I hit the answer button before I even think to worry about how I look right now.
~
“Blaine, you look horrible!” I shout, shocked at the image of the broken boy before me. He’s obviously been boxing recently. His skin is glistening from sweat and he’s not even wearing a shirt. His eyes are bright red, like they are after he’s been crying...
He smiles sadly and pushes his sweaty hair off his forehead. “I’m fine, sweetheart,” he says reassuringly. “How are you?” His voice is rough, but I pretend I don’t notice for the moment.
“I’ve been better,” I reply. I smile and add “Better now that I’m seeing you.”
“I wish I could be there with you, baby,” he says. He looks so unbelievably lonely. My heart aches seeing him so shattered. I just want to pull him into my arms and stoke his hair. Tell him he’s not alone and we’ll never have to be apart again. I have to settle with stroking his face with my fingertip through the computer screen.
“I wish that too, Blaine,” I sigh.
“57 days, 6 hours, and 32 minutes,” he states.
“What?” I ask, cocking my head in confusion.
“That’s how long it’s been since I last saw you.” He looks me over through the screen. “I mean since I really saw you.”
I sigh again. “Blaine, honey, you’re going to drive yourself crazy with that attitude.” He looks at me confusedly. “Don’t worry about how long it’s been. Do you know how long until we see each other again?” He looks down at his lap, a movement I take to mean that he doesn’t know. “14 days, 7 hours, and 28 minutes.” His head perks up and his eyes suddenly shine with hope. He almost smiles.

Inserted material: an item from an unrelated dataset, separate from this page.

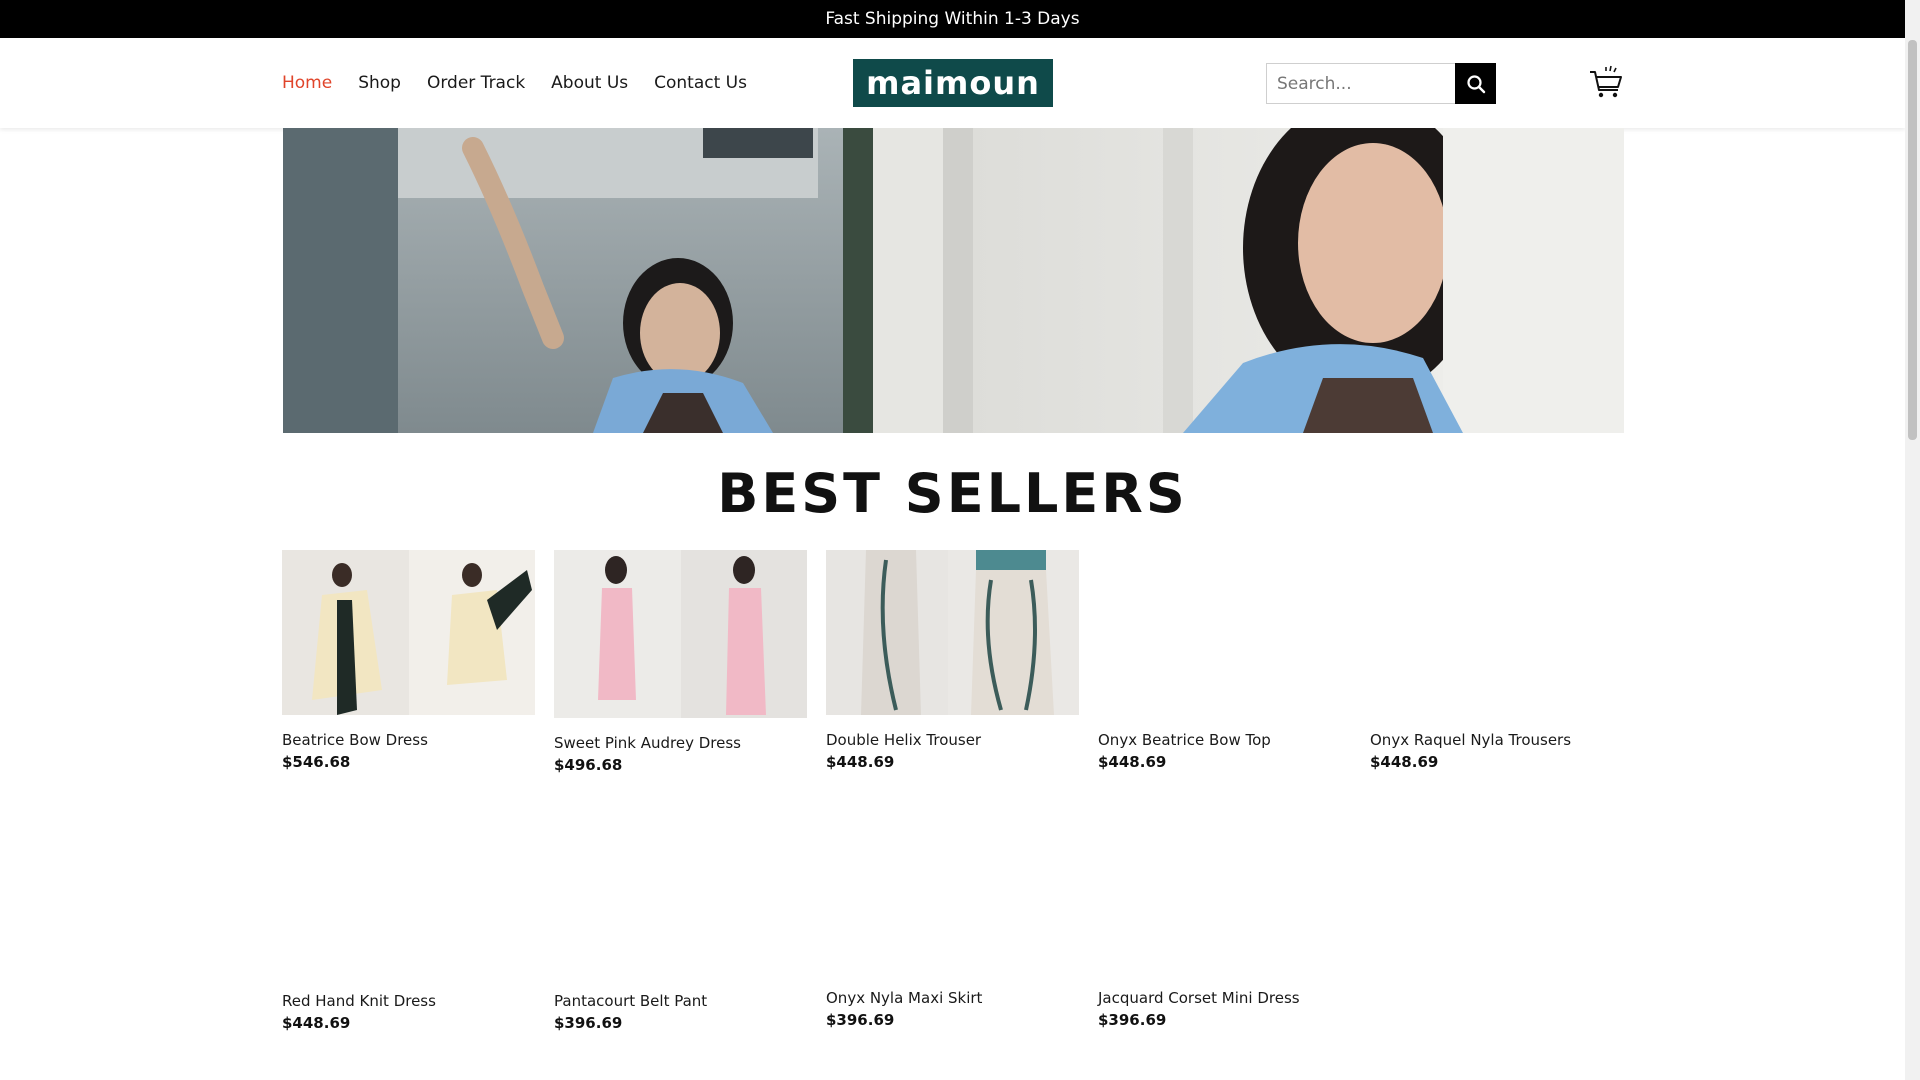 The height and width of the screenshot is (1080, 1920). Describe the element at coordinates (952, 494) in the screenshot. I see `section-title: BEST SELLERS` at that location.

“That soon?” I nod, laughing at how he didn’t even seem to notice it was that close to spring break. “14 days until I can hold you again... It still seems too long.”
“Time will fly by, you’ll see,” I assure him. I look him over again, seeing a tiny ray of hope coming from him now. The last string has not been broken. “I love you so much.”

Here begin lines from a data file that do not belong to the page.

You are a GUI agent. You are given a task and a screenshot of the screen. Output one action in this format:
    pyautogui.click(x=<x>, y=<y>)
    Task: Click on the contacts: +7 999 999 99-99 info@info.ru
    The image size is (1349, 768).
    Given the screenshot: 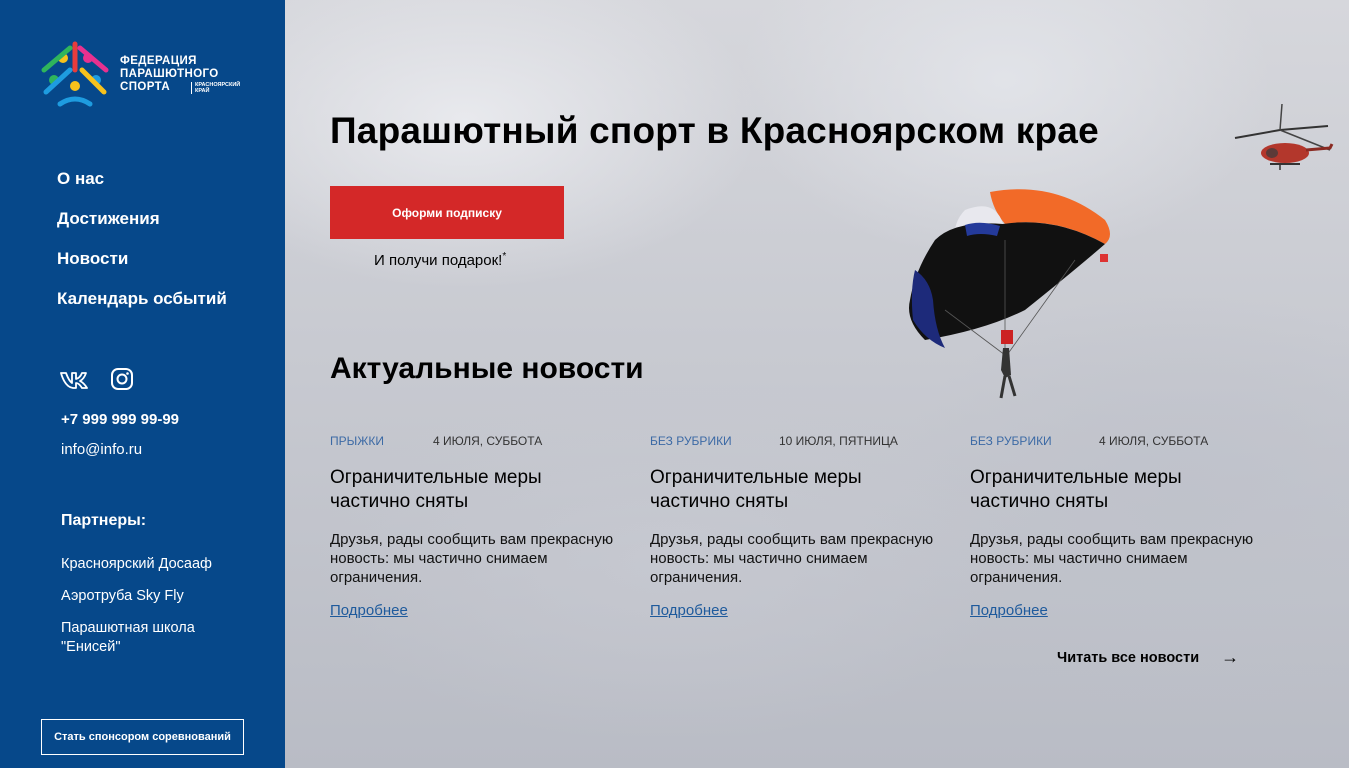 What is the action you would take?
    pyautogui.click(x=120, y=435)
    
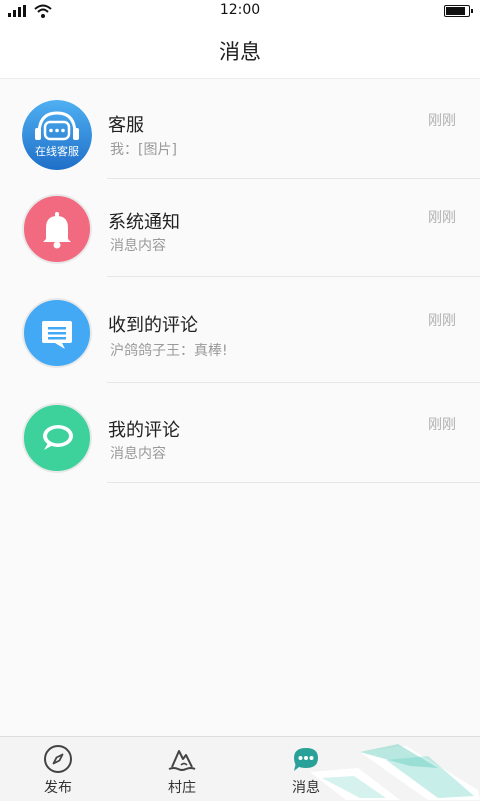  I want to click on avatar-caption: 在线客服, so click(57, 152).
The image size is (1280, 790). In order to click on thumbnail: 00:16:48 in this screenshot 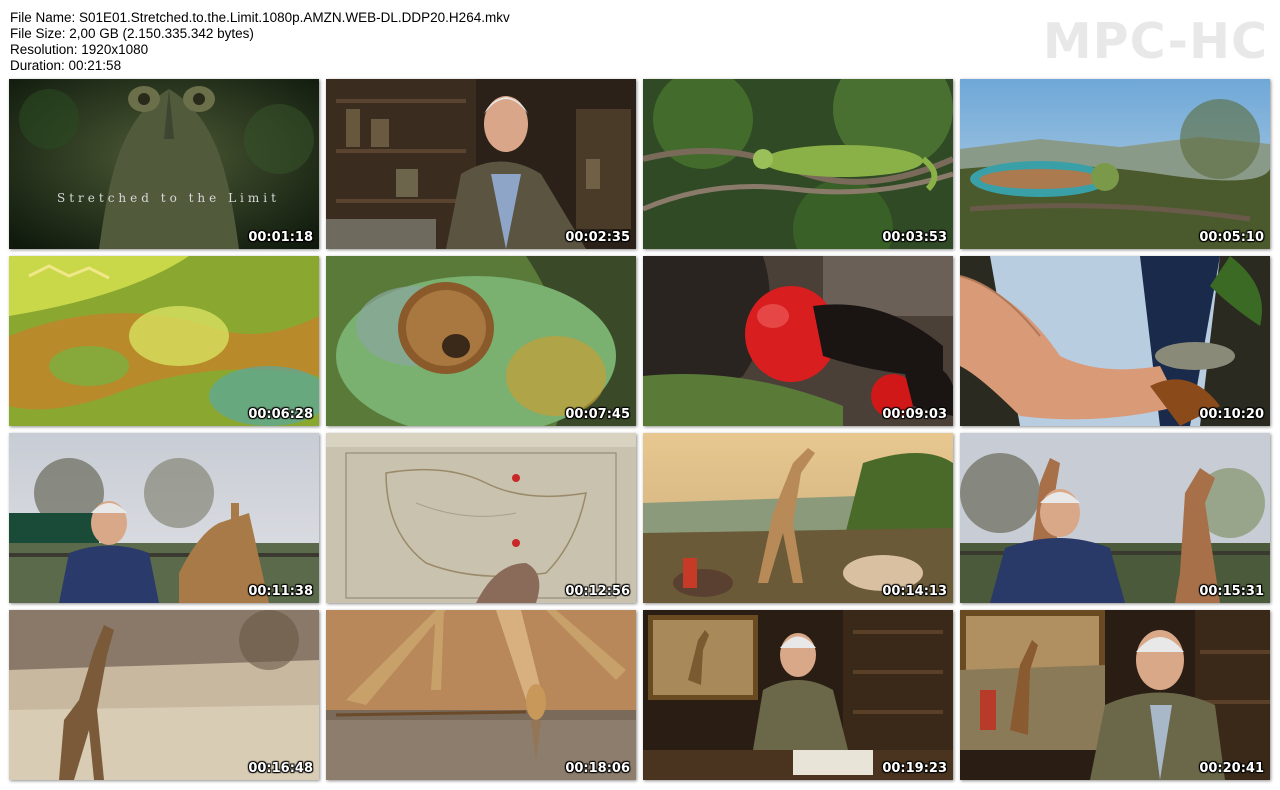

“I love you, too, Kurt.” He lifts three fingers to his lips and holds them out to me. I copy his movements, smiling. We’ve been doing this ever since we read The Hunger Games together last summer before I left for New York.
I gasp when I notice his hand.
~
“Blaine, your hand!” Kurt gasps, worry apparent on his face. “What have you done to yourself?”
I quickly hide my hand under the table again, silently reprimanding myself for not being more careful so he wouldn’t see. I don’t want him to worry. I don’t say anything, hanging my head and staring down at my palms resting upward on my lap. I hear Kurt sigh again through the computer. He’s been sighing too frequently lately, and I feel bad that now he’s sighing because of me.
“You should go take care of those,” he says. I nod and get up from the desk, disappearing from the webcams view as I head into the bathroom.
I hiss as I slowly unroll the tape from around my bloody knuckles. I quickly wash my hands and bandage them, not wanting Kurt to have to wait long. I take an extra moment to wipe the sweat off my face and throw on an old t-shirt before heading back to my desk and the beautiful boy waiting patiently for me on the screen.
It’s only 2 weeks more. I can do this.